▶ Required action
Report every line of the listing below in which the string "logo" appears.

▶ Information shown
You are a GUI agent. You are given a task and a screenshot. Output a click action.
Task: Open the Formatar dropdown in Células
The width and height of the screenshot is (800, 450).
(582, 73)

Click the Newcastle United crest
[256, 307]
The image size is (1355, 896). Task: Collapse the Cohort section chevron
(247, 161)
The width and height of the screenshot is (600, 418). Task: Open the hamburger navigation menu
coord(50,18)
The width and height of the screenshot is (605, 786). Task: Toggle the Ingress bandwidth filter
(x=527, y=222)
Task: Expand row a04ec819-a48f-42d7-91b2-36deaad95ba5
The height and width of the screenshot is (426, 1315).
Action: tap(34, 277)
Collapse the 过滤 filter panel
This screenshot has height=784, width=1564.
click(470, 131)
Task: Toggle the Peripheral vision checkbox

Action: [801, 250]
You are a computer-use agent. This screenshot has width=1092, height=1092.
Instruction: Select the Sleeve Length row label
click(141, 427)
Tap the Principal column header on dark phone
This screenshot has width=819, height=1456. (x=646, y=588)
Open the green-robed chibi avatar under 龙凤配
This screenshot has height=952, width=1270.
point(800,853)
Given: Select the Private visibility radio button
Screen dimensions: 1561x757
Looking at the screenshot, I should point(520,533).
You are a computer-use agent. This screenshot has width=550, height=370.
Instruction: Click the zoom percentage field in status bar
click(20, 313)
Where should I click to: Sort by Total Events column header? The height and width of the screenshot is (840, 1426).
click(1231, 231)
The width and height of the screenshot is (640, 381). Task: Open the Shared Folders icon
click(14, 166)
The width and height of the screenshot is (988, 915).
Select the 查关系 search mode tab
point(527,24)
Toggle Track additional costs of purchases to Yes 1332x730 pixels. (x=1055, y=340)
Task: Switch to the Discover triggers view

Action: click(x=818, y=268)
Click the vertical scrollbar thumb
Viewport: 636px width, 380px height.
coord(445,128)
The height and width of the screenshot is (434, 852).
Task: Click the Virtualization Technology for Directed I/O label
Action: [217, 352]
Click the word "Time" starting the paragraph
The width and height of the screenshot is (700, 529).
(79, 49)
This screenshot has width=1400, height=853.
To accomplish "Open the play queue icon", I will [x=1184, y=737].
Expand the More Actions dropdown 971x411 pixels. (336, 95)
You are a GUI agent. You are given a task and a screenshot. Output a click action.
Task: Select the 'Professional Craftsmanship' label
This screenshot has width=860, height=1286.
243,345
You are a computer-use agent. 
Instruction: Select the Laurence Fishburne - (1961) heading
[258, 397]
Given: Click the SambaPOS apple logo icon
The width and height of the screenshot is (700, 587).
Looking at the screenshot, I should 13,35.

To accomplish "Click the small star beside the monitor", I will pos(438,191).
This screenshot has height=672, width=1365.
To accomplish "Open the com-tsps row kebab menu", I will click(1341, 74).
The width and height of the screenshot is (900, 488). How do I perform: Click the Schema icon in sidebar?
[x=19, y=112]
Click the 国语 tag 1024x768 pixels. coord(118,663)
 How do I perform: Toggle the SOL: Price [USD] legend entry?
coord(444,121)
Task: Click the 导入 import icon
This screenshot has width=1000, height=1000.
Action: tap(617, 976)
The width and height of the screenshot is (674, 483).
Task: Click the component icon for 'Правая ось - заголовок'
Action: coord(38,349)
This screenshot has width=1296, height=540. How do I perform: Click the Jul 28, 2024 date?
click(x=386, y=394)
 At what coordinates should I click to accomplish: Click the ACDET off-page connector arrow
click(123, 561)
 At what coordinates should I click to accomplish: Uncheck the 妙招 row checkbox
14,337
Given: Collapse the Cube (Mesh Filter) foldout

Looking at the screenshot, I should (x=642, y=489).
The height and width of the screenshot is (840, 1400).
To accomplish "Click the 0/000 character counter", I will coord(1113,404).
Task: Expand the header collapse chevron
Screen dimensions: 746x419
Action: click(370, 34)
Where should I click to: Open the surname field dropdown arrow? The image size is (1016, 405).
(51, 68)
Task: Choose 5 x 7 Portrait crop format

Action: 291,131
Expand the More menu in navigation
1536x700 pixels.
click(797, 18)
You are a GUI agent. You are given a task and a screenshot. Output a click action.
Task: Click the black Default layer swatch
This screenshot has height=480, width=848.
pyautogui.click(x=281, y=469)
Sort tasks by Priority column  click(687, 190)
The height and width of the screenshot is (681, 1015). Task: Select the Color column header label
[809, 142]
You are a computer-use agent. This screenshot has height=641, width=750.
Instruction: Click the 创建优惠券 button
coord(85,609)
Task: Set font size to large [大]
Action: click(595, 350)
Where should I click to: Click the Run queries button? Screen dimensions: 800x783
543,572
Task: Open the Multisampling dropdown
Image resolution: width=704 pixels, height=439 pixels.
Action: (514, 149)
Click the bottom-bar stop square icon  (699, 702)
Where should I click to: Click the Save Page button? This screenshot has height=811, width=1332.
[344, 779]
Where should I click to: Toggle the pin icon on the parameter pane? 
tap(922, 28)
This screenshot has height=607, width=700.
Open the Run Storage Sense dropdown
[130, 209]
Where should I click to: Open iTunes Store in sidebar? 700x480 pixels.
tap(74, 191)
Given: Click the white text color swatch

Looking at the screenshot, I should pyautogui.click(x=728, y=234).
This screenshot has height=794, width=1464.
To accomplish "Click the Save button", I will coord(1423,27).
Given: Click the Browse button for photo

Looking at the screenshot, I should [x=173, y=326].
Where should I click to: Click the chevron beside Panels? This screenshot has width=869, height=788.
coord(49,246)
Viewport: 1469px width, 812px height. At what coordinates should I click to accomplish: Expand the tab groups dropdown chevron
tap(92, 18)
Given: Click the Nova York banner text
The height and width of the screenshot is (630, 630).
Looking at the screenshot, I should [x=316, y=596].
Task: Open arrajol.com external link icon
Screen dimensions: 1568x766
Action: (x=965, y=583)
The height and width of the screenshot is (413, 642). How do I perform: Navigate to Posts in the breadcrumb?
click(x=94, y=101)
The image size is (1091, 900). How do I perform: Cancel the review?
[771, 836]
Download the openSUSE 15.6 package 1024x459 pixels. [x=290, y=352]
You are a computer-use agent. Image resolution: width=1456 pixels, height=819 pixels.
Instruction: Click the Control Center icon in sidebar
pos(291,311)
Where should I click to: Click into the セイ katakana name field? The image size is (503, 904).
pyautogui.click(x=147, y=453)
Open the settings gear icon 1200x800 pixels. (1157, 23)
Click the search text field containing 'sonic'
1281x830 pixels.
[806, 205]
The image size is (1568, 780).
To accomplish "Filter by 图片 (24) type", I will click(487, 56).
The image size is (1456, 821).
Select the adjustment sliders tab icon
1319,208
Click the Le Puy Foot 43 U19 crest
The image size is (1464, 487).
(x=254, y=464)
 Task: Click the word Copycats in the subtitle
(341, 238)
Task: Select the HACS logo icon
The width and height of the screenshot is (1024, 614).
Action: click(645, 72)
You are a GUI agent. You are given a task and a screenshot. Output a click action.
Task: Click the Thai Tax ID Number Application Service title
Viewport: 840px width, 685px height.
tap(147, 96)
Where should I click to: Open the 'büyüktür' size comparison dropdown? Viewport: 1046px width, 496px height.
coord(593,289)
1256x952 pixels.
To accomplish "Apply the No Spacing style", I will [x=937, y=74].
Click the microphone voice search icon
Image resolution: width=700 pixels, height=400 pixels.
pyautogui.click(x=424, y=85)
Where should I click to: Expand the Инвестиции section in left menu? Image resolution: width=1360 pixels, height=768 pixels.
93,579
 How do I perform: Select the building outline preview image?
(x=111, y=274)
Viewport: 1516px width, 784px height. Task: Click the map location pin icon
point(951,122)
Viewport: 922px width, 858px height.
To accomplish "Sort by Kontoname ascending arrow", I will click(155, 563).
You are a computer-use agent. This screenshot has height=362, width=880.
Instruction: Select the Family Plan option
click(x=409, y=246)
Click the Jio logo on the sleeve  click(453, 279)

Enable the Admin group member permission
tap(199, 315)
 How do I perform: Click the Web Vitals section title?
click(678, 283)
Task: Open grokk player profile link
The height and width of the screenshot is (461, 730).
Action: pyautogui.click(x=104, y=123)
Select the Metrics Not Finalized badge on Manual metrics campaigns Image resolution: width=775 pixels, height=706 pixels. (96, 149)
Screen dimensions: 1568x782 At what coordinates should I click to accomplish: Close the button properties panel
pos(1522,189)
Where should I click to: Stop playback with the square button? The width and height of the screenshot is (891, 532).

▶ Reply to the task
Given: Click the SambaPOS apple logo icon
Task: Select the HACS logo icon
Click the Jio logo on the sleeve  click(453, 279)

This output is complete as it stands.